Two months ago, when a bill to establish an independent consumer product safety commission was at a critical juncture in the House of Representatives, a five‑page unsigned memorandum was quietly left at several members’ offices by a prominent Washington law firm.

The memo took note of Chief Justice Warren Burger’s recent criticism of Congress in passing laws without determining whether they will overburden the federal courts. With this launching pad, the memo’s authors urged the legislators to remove key sections of the safety commission’s recognition of the rights of injured people to sue manufacturers or a non-enforcing government agency. In addition, the memo denounces other consumer bills currently before Congress on the grounds that they will overload the federal courts.
Chief Justice Burger’s statements are being exploited by these anonymous lawyer‑ lobbyists in furtherance of their corporate clients’ determination to defeat needed consumer protection laws. Unfortunately the nation’s chief jurist made it easy for them to do so by a careless analysis of a good cause.
The cause is the workload on the federal courts. The number of cases filed in the federal district courts doubled between 1940 and 1970, he said, while the number of federal judges increased by 70 percent to a total of 500. Moreover, the cases are taking longer to try and many more are being appealed. The Justice calls for better court management, less rigid procedures and more judges. He made the startling comparison that the entire federal court system ran on a budget in 1970 of $128 million, less than the cost of one of the early C-5A military cargo planes.
So far so good. But then Justice Burger recommended in his August address before the American Bar Association that “every piece of legislation creating new cases be accompanied by a ‘court impact statement,’ prepared by the reporting [Congressional] committee and submitted to the Judiciary Committees of the Congress with an estimate of how many more judges and supporting personnel will be needed to handle the new cases.” Significantly, for the business world, the Justice, in a previous speech, singled out pollution and consumer laws to indicate what he had in mind.

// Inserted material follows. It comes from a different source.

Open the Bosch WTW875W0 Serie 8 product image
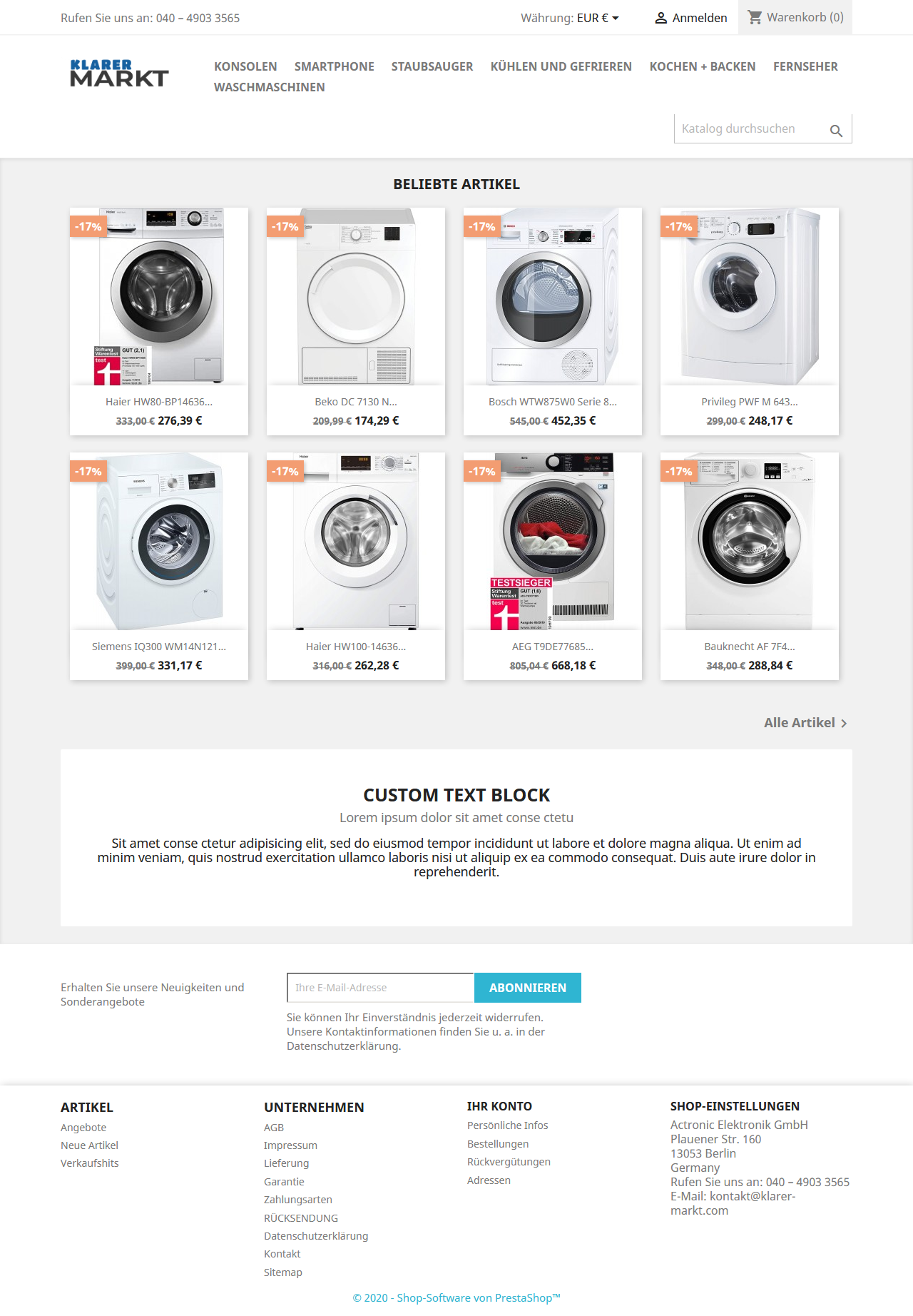Screen dimensions: 913x1316 pos(553,296)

For Washington corporate lawyers, these words were music to their ears. To require the Judiciary Committee, headed by Senator James Eastland, to pass on these bills could bottle them up disastrously. Even with a sympathetic Committee Chairman’s ear, the suggestion would result in serious added delay and obstructions.
More disappointedly, the Chief Justice appeared not to clarify a more fundamental premise in the administration of court justice. The courts must grow and adjust to peoples’ need to use them; peoples’ rights should not be compromised or restricted in order to adjust to the courts’ problems. Never should meritorious laws or legislation be conditioned by any predicted added use of the courts. The two are separate problems to be considered separately.
Most law students early in their legal education read about pioneering cases of yesteryear where the judges rejected the argument of corporate counsel that if the judg­ment was for the afflicted citizen, there would follow a “flood of litigation” from similar cases. The rights of the public, in these ground-breaking cases, were not to be reduced or defeated because of managerial inconvenience to the courts.
Justice Burger recognizes the low confidence which Americans have in their courts, particularly minorities. In his ABA address he took especial note of “people who have long been exploited in the smaller transactions of daily life” coming to believe “that courts cannot vindicate their legal rights from fraud and over-reaching.”
As necessity is the mother of invention, then the emergence of new rights for Americans will be the pressure cooker for the expansion of the courts to handle the added caseload. Let not the leisurely, mismanaged, antiquated operation of the federal courts be used as a judicial holdup on consumer, environmental or any other needed laws of the land.